Aphoto on Syria’s presidenti­al Facebook page on Tuesday showed President Bashar al-Assad grinning widely as he sat in the cockpit of a Sukhoi SU-27 jet during a visit to the Russian-operated Hmeimim military base. He seemed to be in a very good mood.

And why not? After five years of fighting and untold rivers of blood, the bits of the country he controls have expanded to the point he now feels safe enough to travel all the way to Hama, a full 185 km from Damascus, where he attended prayers on Sunday for the Eid alFitr holiday. A year ago Assad was able to go no further than Homs for the occasion. That’s what an additional year of slaughter and barbarity has brought him: about 40 extra kilometres of territory where he can travel without fear of running into well-armed enemies out to topple or kill him.

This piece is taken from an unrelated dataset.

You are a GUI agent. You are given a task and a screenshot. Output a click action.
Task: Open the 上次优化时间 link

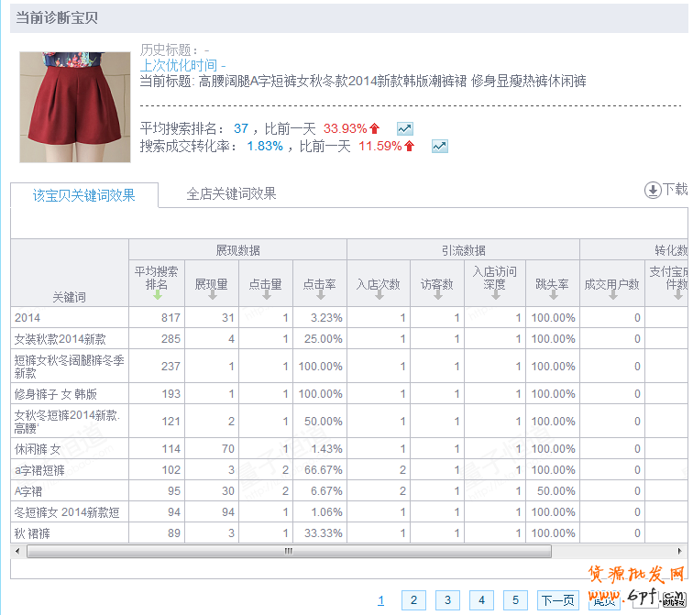click(179, 66)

The map of Syria now looks like someone threw a child’s paint set against a wall and let the colours run. Assad’s government controls a portion up and down the Mediterran­ean coast around Damascus, connected by a thin corridor to Aleppo, the ruined city regained by the regime at appalling cost late last year. Kurdish forces hold a large swath of the northeast, where the next war may take place over Kurdish independen­ce. ISIL — the Islamic State of Iraq and the Levant — continues to survive in areas west of the capital, though it has been steadily losing ground. Various rebel groups dominate pockets to the north and south, while Israel maintains its long hold of the Golan Heights and Turkish-backed fighters dominate a parcel along the Turkish border. Some parts of the country remain for grabs.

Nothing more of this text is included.